Slowed growth and falling prices in the wireless handset market will make it harder for mobile device manufacturers to generate the same revenue they are driving today, according to new research.
In a report released on Thursday, analyst firm iSuppli Corp. said that revenues in the mobile phone market likely peaked in 2005 and that the handset industry is not likely to see the same financial returns it recorded last year until at least 2009.
According to the study, worldwide factory revenue from the production of mobile phones will fall to $109.7 billion in 2006, a decrease of 4.7 percent from the $115.1 billion in revenues recorded in 2005, the industrys biggest year ever, according to iSuppli.
By 2009, the firm predicts that wireless phone manufacturers revenues will recover to that level of sales, but only after several years of smaller returns.
Analysts with iSuppli, of El Segundo, Calif., blame the revenue falloff on a number of issues, including the slower growth rate of mobile-phone unit production as the worlds largest markets have become saturated and sales are driven by replacement devices rather than new users.
While mobile handset production rose by 30 percent in 2003, 25.1 percent in 2004, and 13.6 percent in 2005, the research company said that unit manufacturing will grow by less than 5 percent this year, moving from 810 million handsets shipped in 2005, to a projected 850 million handsets shipped in 2006.
The report said that another key factor in the decay of mobile handset revenues is the lowering of average selling prices for the devices.
While this figure typically falls each year, based on decreasing component costs, Scott Smyser, analyst with iSuppli, believes that price reductions will speed up in 2006 based on a number of trends.

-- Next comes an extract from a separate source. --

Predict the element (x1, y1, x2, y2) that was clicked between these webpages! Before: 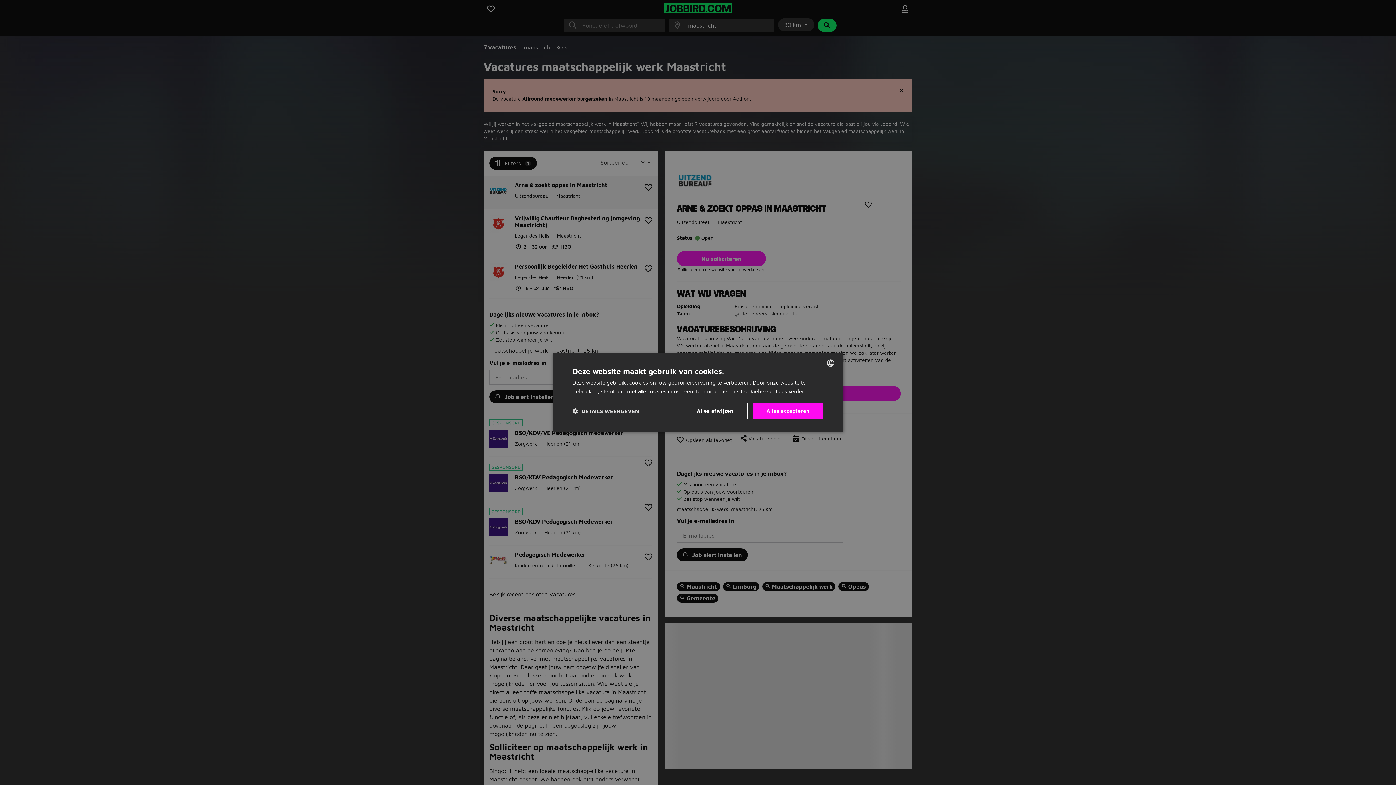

Along with the markets demand for phone makers to lower the prices on high-end, third-generation models to spur adoption of new wireless services such as mobile video, the growing appetite for cheaper handsets in developing nations will also have a negative effect on revenues, he said.

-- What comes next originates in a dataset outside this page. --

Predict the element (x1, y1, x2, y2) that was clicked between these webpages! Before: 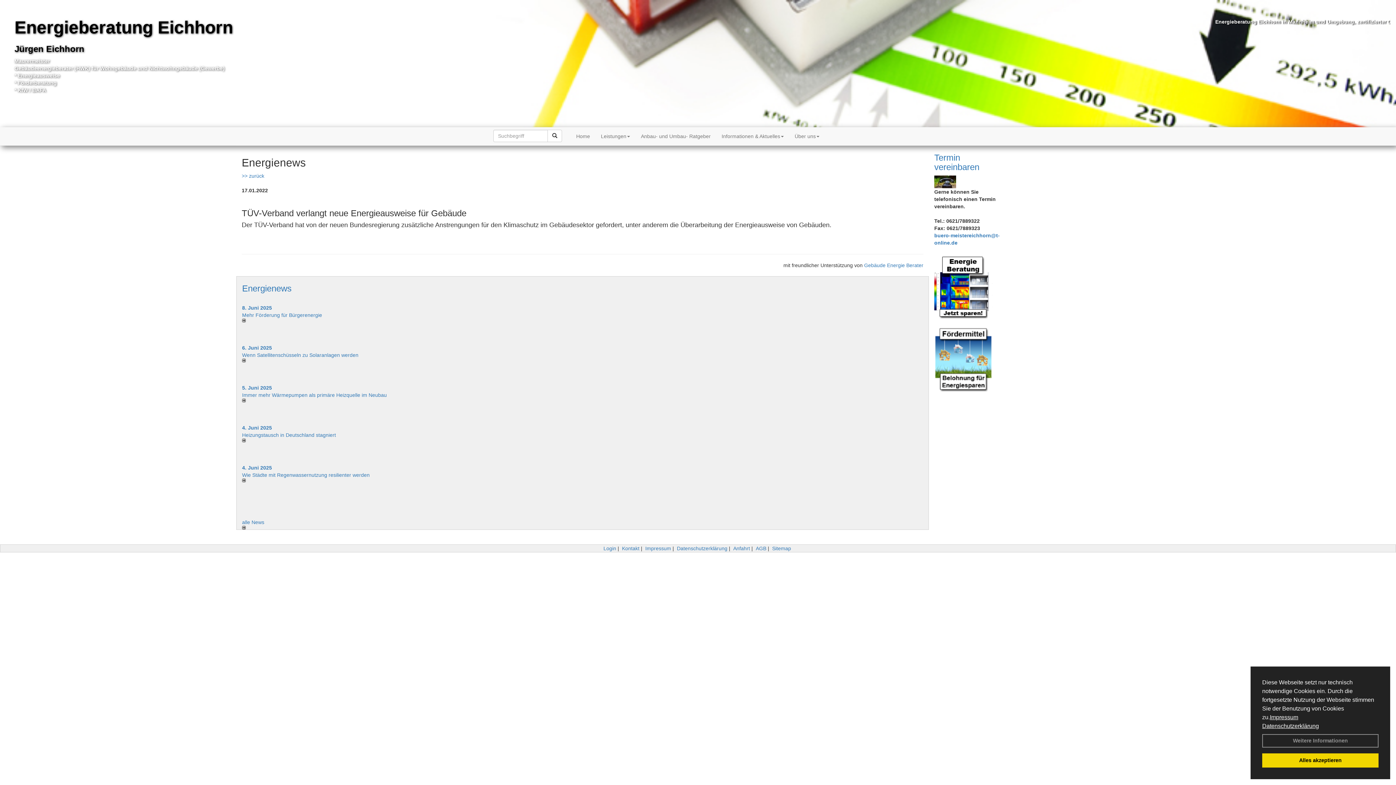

“This isnt a gloomy outlook in any way, but the market is becoming very mature, and thats having an effect on pricing and revenue,” Smyser said.
“Last years growth was impressive, but with more low-end handsets being built for developing regions and pressure to get pricing down for 3G handsets, it will be a few years until we get back to the same levels.”
iSuppli said that handset pricing will fall to $129 per unit in 2006, a decrease of over 9 percent from the average cost of $142 in 2005. The research firm predicts that the pricing erosion will likely settle down in 2007, with the average price tag declining to $128 per device, a decrease of only 1 percent from 2006.
Between 2008 and 2009, the company only expects a 1 percent decrease in phone pricing.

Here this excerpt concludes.